When Laura Boldrini, 52, was elected as speaker of Italy’s lower house last month, she knew the job would come with enormous challenges. But she didn’t expect it to come with death threats. Last week, the former United Nations high commisioner for refugees Italian spokesperson sat in front of Italy’s lower house of Parliament and read some of the hundreds of squalid emails she has received since taking office. Many threatened rape, sodomy, torture, and murder. All the warnings were sexual in nature. “You need to be lynched, bitch,” one hater wrote. “You live less than 30 kilometers from my house. I swear I am going to come and find you.”
Many of the disturbing letters also included doctored pictures that superimposed her face on bodies of battered or dead women.

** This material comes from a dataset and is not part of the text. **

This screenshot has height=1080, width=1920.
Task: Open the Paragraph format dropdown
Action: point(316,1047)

Boldrini also pointed to a number of online websites in which she is depicted in horrifying scenarios—including one, which has been removed by a network administrator, which showed her face on a bleeding body that had been stabbed multiple times. Despite the threats, “I am not afraid,” Boldrini told Parliament. “I am not afraid to fight a battle against these fanatics to make this stop.”

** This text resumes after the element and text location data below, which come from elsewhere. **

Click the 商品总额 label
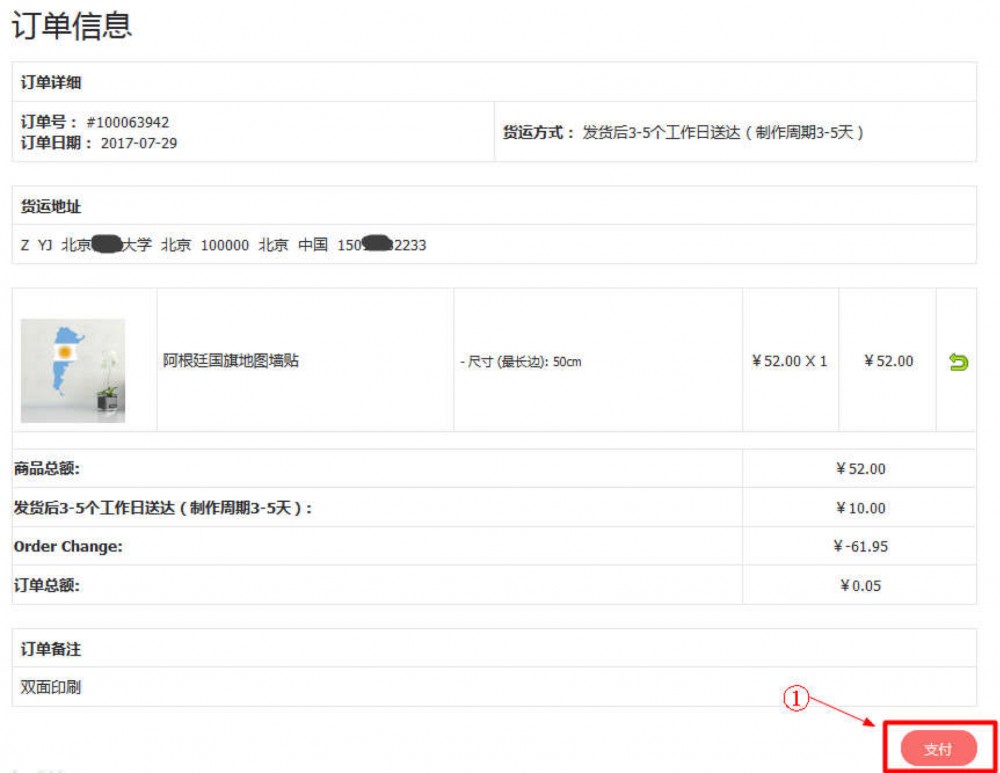This screenshot has width=1000, height=773. tap(47, 468)
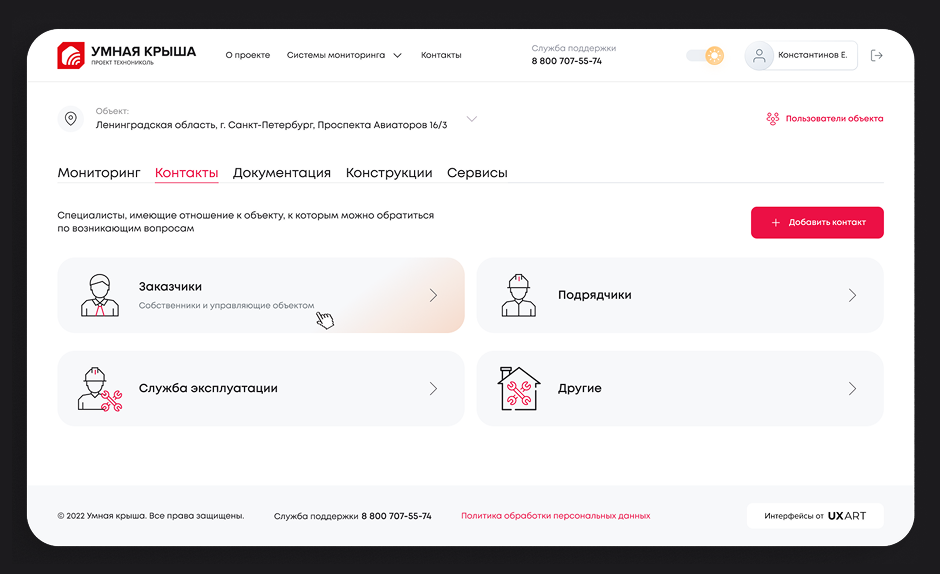The image size is (940, 574).
Task: Open Политика обработки персональных данных link
Action: tap(555, 516)
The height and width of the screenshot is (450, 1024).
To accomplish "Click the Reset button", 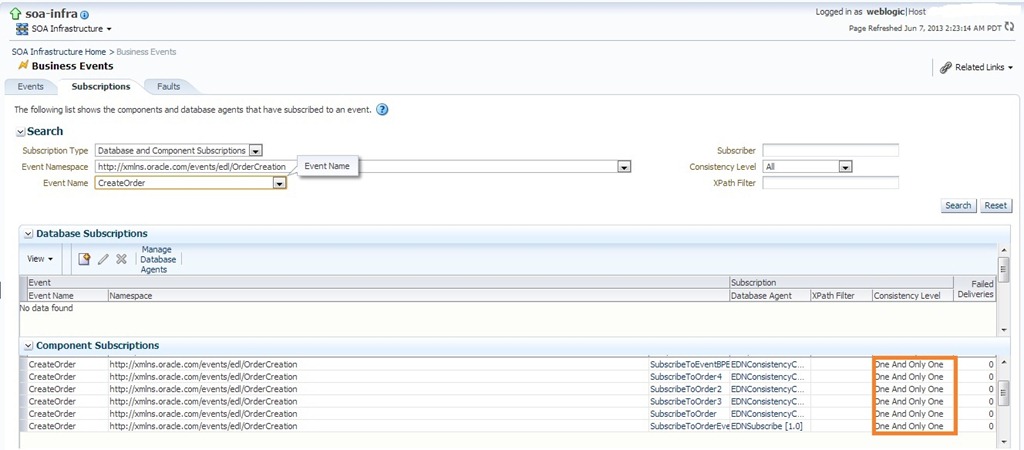I will click(995, 205).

Unfortunately, Boldrini is hardly alone—sexual harassment and even death threats have dogged female politicians in Italy for years. Enrico Letta, Italy’s new prime minister, appointed a record number of seven female ministers to his new cabinet last month, and all of the women say they’ve received harassing emails during their political careers (although not all have received death threats like Boldrini). “Why is it when a woman holds prominent public positions, she is targeted by sexual aggression?” Boldrini asked, denouncing the threats and linking them to a misogynistic mentality that has also been behind a disturbing increase in femicide in the country. “This is an emergency situation here in Italy, where prominent women are threatened in public, and worse, every few days a woman also dies at the hands of a man in private.”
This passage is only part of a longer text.